- [Task prompt] Begin at the line of the records that contains "will click(x=211, y=288)." and stop after the line that contains "Looking at the screenshot, I should coord(1210,1235).". Render those lines as a Markdown table with a Row column for the row number and a Line column for the line, skipping blank lines.

- [Listed entries]
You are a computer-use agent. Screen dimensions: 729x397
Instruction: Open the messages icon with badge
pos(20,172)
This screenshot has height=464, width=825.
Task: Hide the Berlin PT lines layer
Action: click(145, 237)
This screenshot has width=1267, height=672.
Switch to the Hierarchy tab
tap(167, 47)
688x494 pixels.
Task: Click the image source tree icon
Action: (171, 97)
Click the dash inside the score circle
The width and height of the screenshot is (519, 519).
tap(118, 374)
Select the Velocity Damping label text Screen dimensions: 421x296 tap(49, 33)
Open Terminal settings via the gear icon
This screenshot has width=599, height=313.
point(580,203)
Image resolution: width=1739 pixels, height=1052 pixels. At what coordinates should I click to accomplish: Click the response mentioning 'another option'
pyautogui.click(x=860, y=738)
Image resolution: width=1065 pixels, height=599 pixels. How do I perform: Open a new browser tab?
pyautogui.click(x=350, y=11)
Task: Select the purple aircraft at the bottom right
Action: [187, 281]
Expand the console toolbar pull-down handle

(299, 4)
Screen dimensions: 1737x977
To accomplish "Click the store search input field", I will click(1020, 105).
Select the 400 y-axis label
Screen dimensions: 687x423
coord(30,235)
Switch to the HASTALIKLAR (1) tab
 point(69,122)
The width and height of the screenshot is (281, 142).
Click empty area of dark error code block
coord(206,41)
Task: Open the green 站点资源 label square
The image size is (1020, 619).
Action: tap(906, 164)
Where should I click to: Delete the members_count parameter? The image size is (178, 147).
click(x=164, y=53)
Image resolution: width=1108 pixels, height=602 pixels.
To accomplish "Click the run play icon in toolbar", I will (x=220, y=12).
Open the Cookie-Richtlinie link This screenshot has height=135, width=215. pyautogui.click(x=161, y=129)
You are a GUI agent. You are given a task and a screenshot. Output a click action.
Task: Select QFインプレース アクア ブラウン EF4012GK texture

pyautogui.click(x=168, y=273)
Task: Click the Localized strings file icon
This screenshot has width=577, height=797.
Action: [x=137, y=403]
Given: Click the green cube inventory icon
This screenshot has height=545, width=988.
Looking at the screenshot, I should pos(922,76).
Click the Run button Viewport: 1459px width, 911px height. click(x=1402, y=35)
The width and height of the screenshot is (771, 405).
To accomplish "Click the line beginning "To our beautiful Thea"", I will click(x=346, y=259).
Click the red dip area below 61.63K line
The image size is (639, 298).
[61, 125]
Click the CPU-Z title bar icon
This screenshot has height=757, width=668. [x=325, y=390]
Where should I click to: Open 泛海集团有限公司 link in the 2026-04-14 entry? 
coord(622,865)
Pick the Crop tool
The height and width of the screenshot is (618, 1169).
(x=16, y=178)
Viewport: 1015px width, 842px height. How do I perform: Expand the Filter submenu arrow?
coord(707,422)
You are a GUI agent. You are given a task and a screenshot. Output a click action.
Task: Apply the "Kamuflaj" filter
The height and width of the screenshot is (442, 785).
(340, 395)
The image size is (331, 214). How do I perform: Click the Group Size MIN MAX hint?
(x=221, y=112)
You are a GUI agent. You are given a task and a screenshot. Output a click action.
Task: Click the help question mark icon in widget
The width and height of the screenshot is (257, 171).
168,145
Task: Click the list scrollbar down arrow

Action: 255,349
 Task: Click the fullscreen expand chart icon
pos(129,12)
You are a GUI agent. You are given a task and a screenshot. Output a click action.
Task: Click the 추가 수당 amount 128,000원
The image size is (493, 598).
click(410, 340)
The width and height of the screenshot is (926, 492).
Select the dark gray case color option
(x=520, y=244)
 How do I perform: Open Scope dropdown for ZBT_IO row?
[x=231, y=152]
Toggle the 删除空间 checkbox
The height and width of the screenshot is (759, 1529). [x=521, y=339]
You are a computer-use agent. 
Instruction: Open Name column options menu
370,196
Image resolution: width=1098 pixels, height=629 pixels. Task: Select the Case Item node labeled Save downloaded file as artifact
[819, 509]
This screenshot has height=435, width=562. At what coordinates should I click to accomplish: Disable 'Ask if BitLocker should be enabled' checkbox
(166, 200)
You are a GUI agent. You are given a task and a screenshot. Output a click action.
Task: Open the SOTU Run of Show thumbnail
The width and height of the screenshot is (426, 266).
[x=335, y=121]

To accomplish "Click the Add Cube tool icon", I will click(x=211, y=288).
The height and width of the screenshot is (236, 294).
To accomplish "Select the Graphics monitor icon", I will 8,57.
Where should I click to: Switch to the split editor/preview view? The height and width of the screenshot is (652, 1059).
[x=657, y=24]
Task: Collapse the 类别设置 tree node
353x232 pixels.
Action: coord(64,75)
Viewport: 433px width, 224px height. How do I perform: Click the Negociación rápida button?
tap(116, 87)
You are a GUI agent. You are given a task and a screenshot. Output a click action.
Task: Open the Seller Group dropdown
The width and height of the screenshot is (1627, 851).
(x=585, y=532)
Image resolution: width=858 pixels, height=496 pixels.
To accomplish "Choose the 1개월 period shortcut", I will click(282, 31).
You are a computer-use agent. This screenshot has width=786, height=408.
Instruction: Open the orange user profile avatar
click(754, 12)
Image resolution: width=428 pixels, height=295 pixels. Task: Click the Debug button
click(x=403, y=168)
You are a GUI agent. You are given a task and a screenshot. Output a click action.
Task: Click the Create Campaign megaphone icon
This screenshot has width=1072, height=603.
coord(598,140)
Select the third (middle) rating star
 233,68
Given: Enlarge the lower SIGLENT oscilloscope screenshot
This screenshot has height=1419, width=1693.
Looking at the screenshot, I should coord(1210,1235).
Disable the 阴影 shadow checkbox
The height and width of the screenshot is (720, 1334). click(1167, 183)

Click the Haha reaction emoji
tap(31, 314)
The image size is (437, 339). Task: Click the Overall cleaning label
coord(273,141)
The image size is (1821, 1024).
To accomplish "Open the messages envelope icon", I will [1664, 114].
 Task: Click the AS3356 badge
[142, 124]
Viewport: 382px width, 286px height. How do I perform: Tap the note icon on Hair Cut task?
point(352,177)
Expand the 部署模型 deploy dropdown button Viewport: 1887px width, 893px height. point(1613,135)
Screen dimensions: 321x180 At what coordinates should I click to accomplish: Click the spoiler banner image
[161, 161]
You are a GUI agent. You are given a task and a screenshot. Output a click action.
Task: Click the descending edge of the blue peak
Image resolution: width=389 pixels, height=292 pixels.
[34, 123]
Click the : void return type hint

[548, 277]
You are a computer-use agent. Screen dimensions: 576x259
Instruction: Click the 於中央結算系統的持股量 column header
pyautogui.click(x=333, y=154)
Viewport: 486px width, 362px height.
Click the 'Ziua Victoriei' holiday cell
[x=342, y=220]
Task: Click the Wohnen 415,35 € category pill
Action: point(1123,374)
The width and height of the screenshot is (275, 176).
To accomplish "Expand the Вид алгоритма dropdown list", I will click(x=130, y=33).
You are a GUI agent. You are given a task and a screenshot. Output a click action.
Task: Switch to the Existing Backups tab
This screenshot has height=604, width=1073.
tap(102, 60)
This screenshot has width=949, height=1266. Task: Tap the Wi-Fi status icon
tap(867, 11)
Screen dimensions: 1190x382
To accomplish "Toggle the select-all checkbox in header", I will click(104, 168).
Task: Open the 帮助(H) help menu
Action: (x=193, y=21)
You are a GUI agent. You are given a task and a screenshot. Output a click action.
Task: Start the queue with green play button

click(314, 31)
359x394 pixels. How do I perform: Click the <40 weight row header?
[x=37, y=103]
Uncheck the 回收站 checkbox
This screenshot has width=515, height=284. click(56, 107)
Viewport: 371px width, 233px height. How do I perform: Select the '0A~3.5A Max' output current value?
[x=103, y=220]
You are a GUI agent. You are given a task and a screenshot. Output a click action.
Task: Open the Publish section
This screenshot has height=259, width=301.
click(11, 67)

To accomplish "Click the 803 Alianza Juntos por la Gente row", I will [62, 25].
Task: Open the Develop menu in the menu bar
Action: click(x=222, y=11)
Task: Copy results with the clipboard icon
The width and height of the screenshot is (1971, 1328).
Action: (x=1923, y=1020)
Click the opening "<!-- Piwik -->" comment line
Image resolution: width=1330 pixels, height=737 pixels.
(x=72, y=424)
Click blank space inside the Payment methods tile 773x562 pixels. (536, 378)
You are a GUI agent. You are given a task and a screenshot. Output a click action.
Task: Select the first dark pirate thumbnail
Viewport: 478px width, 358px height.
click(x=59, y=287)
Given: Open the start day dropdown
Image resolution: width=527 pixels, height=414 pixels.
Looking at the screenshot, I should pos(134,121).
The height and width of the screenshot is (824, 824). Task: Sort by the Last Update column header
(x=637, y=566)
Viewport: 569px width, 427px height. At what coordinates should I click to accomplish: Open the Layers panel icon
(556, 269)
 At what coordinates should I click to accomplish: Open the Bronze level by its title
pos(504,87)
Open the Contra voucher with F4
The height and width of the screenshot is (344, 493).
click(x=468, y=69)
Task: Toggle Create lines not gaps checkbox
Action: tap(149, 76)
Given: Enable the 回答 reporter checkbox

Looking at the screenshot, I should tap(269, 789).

- [Exercise answer]
| Row | Line |
|---|---|
| 1 | To accomplish "Click the Add Cube tool icon", I will click(x=211, y=288). |
| 2 | The height and width of the screenshot is (236, 294). |
| 3 | To accomplish "Select the Graphics monitor icon", I will 8,57. |
| 4 | Where should I click to: Switch to the split editor/preview view? The height and width of the screenshot is (652, 1059). |
| 5 | [x=657, y=24] |
| 6 | Task: Collapse the 类别设置 tree node |
| 7 | 353x232 pixels. |
| 8 | Action: coord(64,75) |
| 9 | Viewport: 433px width, 224px height. How do I perform: Click the Negociación rápida button? |
| 10 | tap(116, 87) |
| 11 | You are a GUI agent. You are given a task and a screenshot. Output a click action. |
| 12 | Task: Open the Seller Group dropdown |
| 13 | The width and height of the screenshot is (1627, 851). |
| 14 | (x=585, y=532) |
| 15 | Image resolution: width=858 pixels, height=496 pixels. |
| 16 | To accomplish "Choose the 1개월 period shortcut", I will click(282, 31). |
| 17 | You are a computer-use agent. This screenshot has width=786, height=408. |
| 18 | Instruction: Open the orange user profile avatar |
| 19 | click(754, 12) |
| 20 | Image resolution: width=428 pixels, height=295 pixels. Task: Click the Debug button |
| 21 | click(x=403, y=168) |
| 22 | You are a GUI agent. You are given a task and a screenshot. Output a click action. |
| 23 | Task: Click the Create Campaign megaphone icon |
| 24 | This screenshot has width=1072, height=603. |
| 25 | coord(598,140) |
| 26 | Select the third (middle) rating star |
| 27 |  233,68 |
| 28 | Given: Enlarge the lower SIGLENT oscilloscope screenshot |
| 29 | This screenshot has height=1419, width=1693. |
| 30 | Looking at the screenshot, I should coord(1210,1235). |